Bal’s Bio

Bal Arneson is an international TV host, award winning and national bestselling author, a TEDx speaker, and a celebrity chef for a 30-Billion-dollar food service company, Compass Group. She hosted 2 TV shows which aired globally, Food Network Canada’s Spice Goddess which was nominated for a James Beard Award, and US Cooking Channel’s Spice of Life. Bal has been a judge on Iron Chef America, Bobby Flay’s Dinner Battle, and Cooking with Fire. She has three national best-selling cookbooks: ‘Everyday Indian’, ‘Bal’s Quick and Healthy Indian’ which won the Asian Cuisine category prize for Canada by the Gourmand World Cookbook Awards, and ‘Bal’s Spice Kitchen’. Her Hollywood Collaborations include ‘The Hundred Foot Journey’ by Steven Spielberg and Oprah Winfrey, and ‘The Best Exotic Marigold Hotel’.

Born in a small village in India, she immigrated to Canada through an arranged marriage as a young girl. Soon thereafter she was disowned by her family because she ran away to a women’s shelter with her infant child. With hardly any English, no education, and no financial or family support, she began her humble journey from cleaning people’s home and learning English in the evening. Today, she has her Master’s in Education, a successful career, and is a mother of two amazing children, living in her dream home she designed and built in BC Canada.

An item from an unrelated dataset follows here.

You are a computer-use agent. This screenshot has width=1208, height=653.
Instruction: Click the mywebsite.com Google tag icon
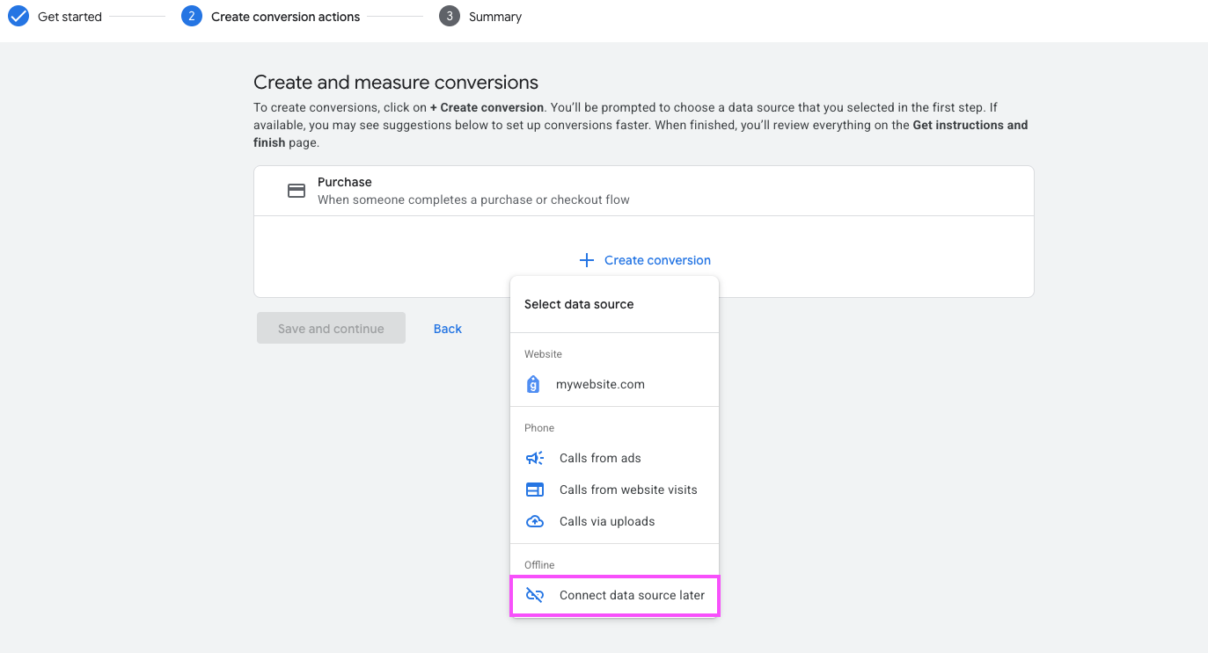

Her journey is described “a classic rags-to-riches tale” by the New York Daily News, as her triumphant life story is the epitome of what it means to harness and tap into your inner strength and overcome adversity and challenges. Bal has risen to the top, building her culinary career and successful food businesses, landing her experiences such as launching her cooking shows on a media tour through Asia, walking on Oprah’s Red Carpet in New York, and highlighting Indian cuisine for the event hosted by the King of Sharjah in the UAE.

Bal spends her time giving back to local and global charities, and she is at the forefront of innovative health and wellness, stopping food waste, and revolutionizing the food scene to better ourselves and our planet.